— TEXT PASSAGE —
━━━━━━━━━━

CREOLE CULTURES OF THE CARIBBEAN
Tuesdays and Thursdays: 2:30-3:45
Professor Rose-Marie Chierici
Sturges 13; ext. 5818
Office hours: Wednesday 11:00-12:00 and 1:00-2:00, or at other times by appointment
This course traces the legacy of the colonial experience and the political, economic, religious and cultural changes that shaped societies in the Americas. It looks at the emergence of dynamic and varied creole cultures in the Caribbean and at the similarities and differences among them. We will read case studies and works of fiction by Caribbean authors to get at the issues that people and countries in the region face.
Upon successful completion of this course, a student will demonstrate:
1) Familiarity with the main theories and concepts that explain the formation of Creole cultures.
You will become familiar with dominant models and theories that explain the formation of Creole cultures in the New World. These skills will be demonstrated and evaluated through the preparation of short assignments and essays. Assignments and essays address specific issues such as of post-colonial history in the Caribbean, race and ethnicity, pan-African identity, Afro-Caribbean religions.
2) Competency in the analysis of anthropological concepts.
You will demonstrate competence in the critical and comparative analysis of theoretical perspectives in anthropology. These skills will be developed through focused discussions of the material covered and student led discussion sessions. Discussions are opportunities for students to critically evaluate the material covered in class.
3) Competency in the interpretation of anthropological ideas.
You will demonstrate an ability to identify and critique theoretical ideas and evaluate perspectives of the issues discussed in the course. These skills will be evaluated through student-led discussion sessions, essays, and short assignments.

━━━━━━━━━━

— INFORMATION PROVIDED —
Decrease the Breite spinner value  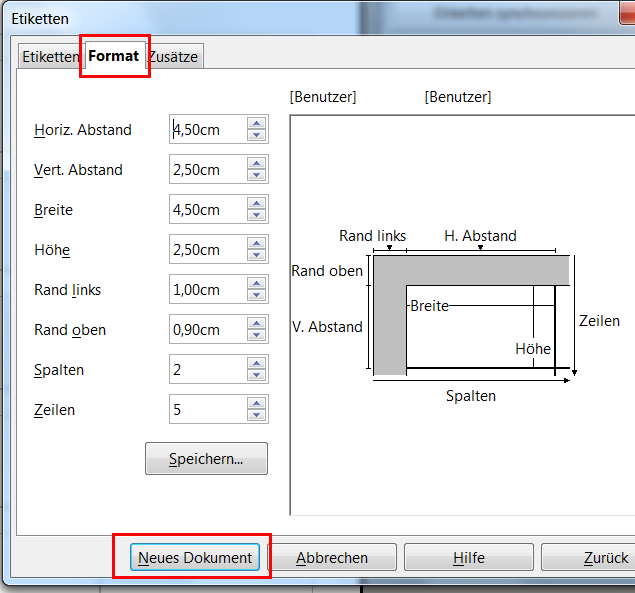(x=257, y=215)
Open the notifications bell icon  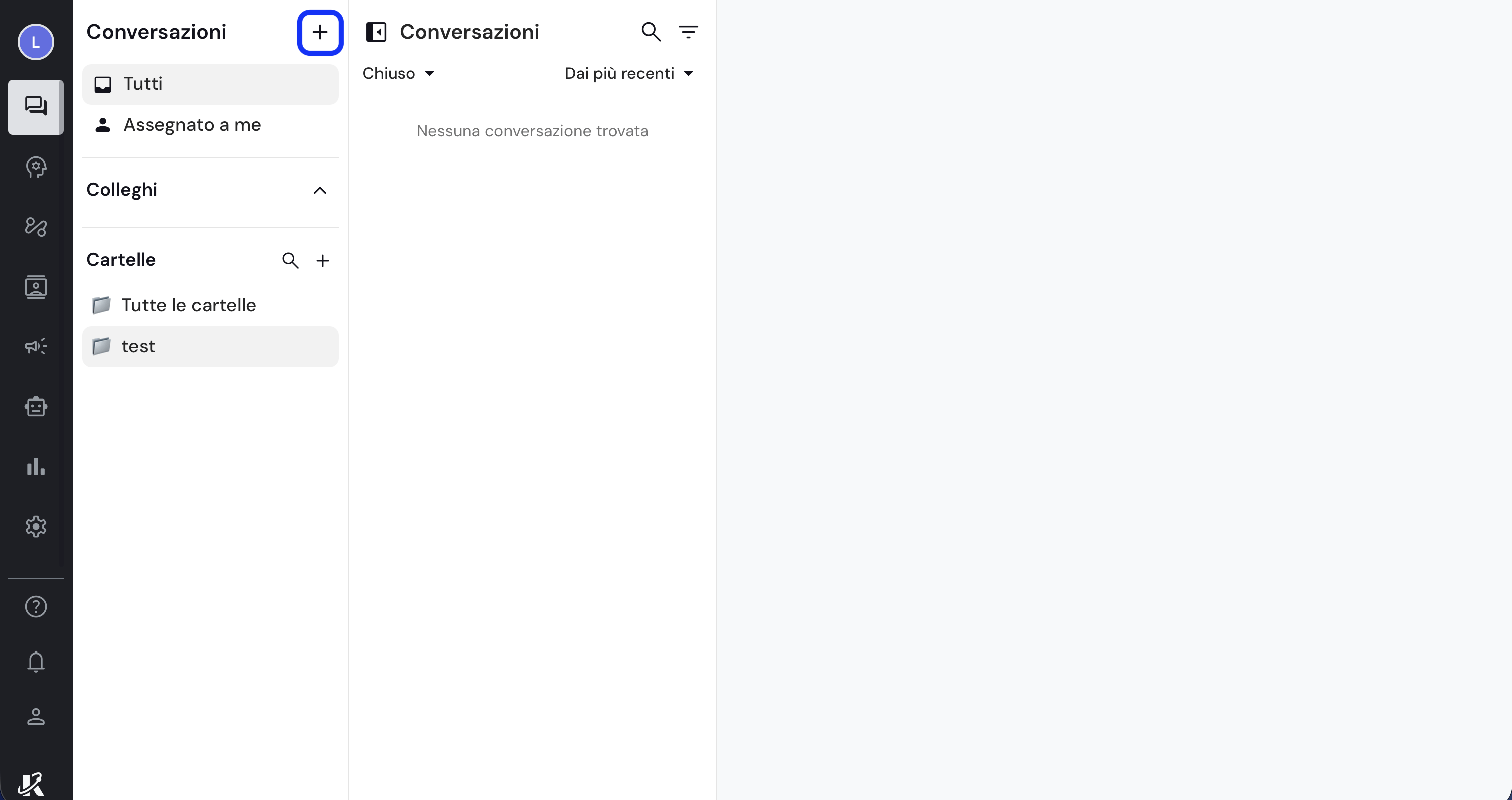point(36,661)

━━━━━━━━━━

— REQUIRED ACTIONS —
• A. According to the syllabus, on which days and at what time does the course meet?
• B. Rewrite the syllabus from "You will become" up to and including "covered in class.", replacing "focused discussions" with "structured debates".
• C. For each statement, say yes or no based on the syllabus, and quote the words that decide it.
(i) The professor holds regular office hours on Fridays.
(ii) Students will read works of fiction by Caribbean authors.
(iii) Competency in the interpretation of anthropological ideas is evaluated through a final exam.

— TASK-BY-TASK RESULTS —
• A. Tuesdays and Thursdays, 2:30-3:45.

• B.
You will become familiar with dominant models and theories that explain the formation of Creole cultures in the New World. These skills will be demonstrated and evaluated through the preparation of short assignments and essays. Assignments and essays address specific issues such as of post-colonial history in the Caribbean, race and ethnicity, pan-African identity, Afro-Caribbean religions.
2) Competency in the analysis of anthropological concepts.
You will demonstrate competence in the critical and comparative analysis of theoretical perspectives in anthropology. These skills will be developed through structured debates of the material covered and student led discussion sessions. Discussions are opportunities for students to critically evaluate the material covered in class.

• C.
(i) No: "Office hours: Wednesday 11:00-12:00 and 1:00-2:00, or at other times by appointment"
(ii) Yes: "We will read case studies and works of fiction by Caribbean authors"
(iii) No: "These skills will be evaluated through student-led discussion sessions, essays, and short assignments."